→ DATASET RECORDS

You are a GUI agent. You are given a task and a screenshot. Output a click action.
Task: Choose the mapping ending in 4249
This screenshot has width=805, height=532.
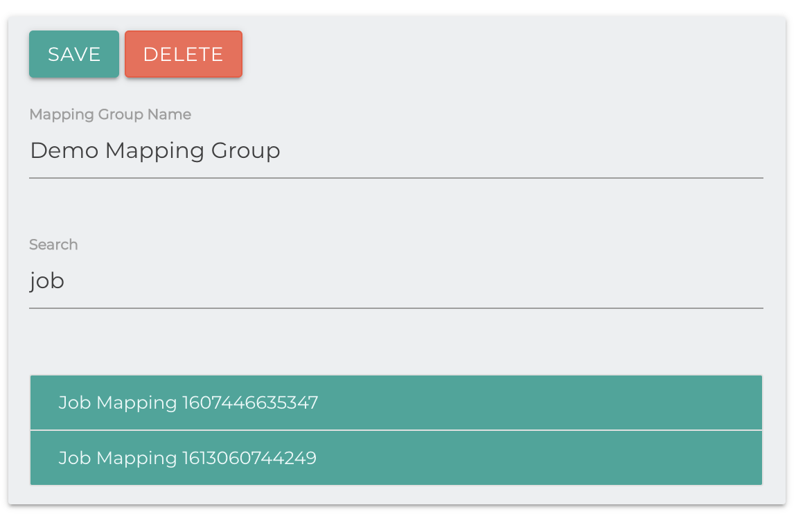[187, 458]
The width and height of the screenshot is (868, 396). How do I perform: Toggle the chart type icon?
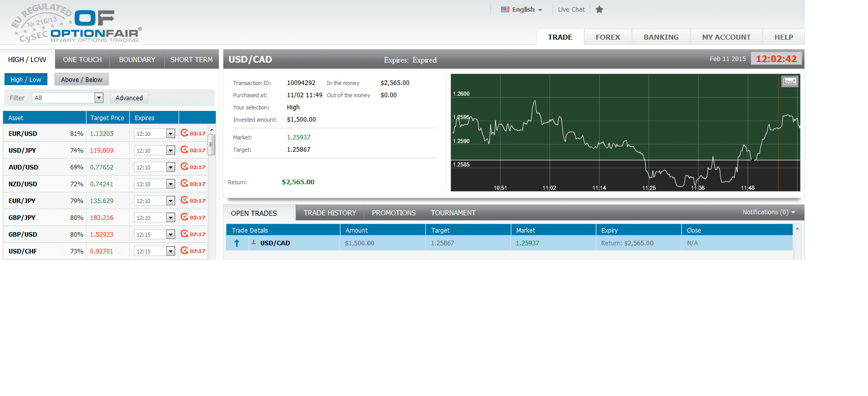coord(790,81)

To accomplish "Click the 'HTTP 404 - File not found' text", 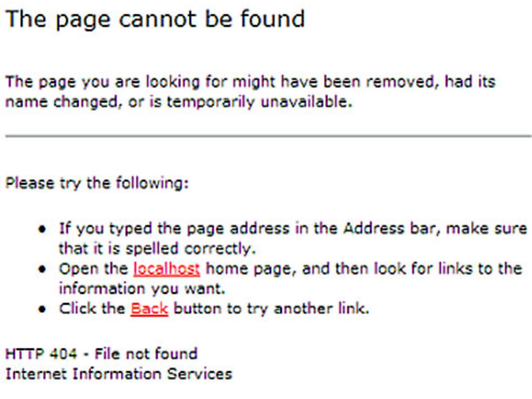I will point(101,354).
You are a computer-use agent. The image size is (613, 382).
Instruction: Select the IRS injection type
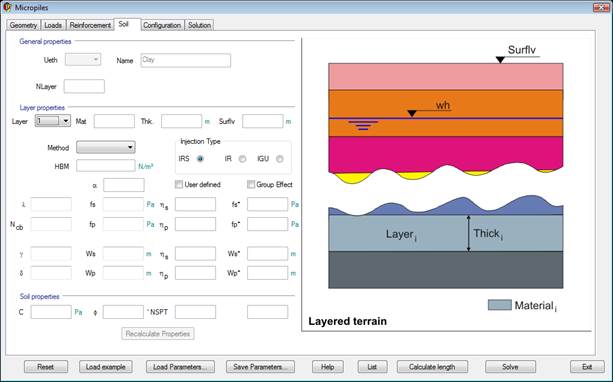tap(200, 159)
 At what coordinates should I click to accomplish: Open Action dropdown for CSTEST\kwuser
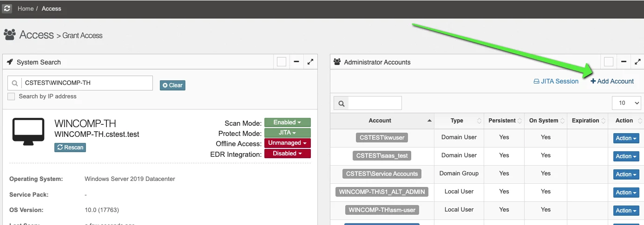626,138
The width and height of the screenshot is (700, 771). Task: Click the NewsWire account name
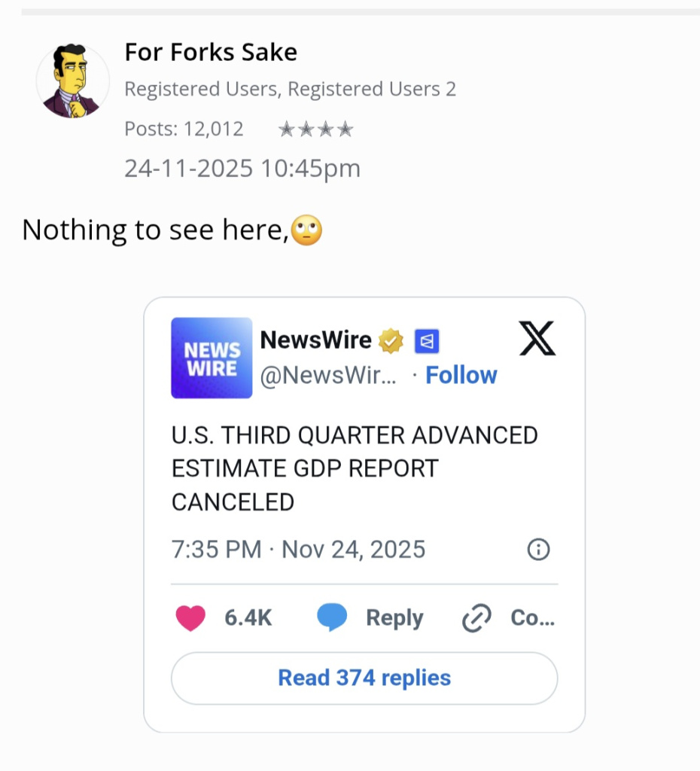point(315,340)
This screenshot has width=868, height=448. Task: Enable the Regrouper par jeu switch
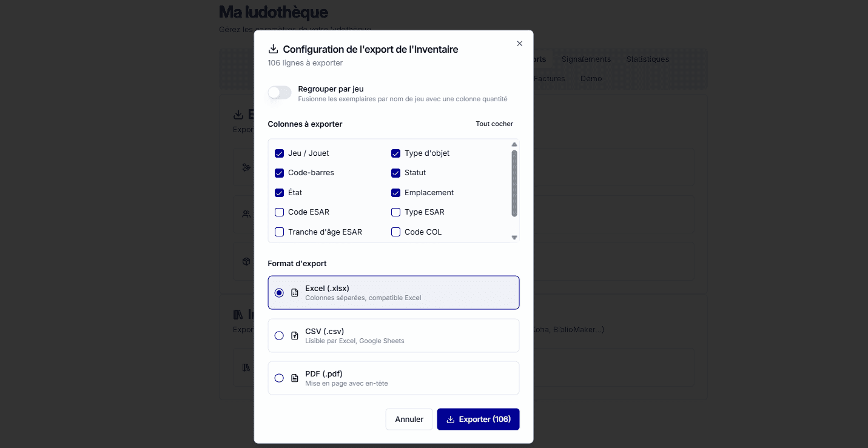click(x=280, y=92)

→ YOUR ASSIGNMENT
A single number is the reply: the count of lines in the entries above that have the word "agent".

→ ANSWER TO THE PROBLEM
2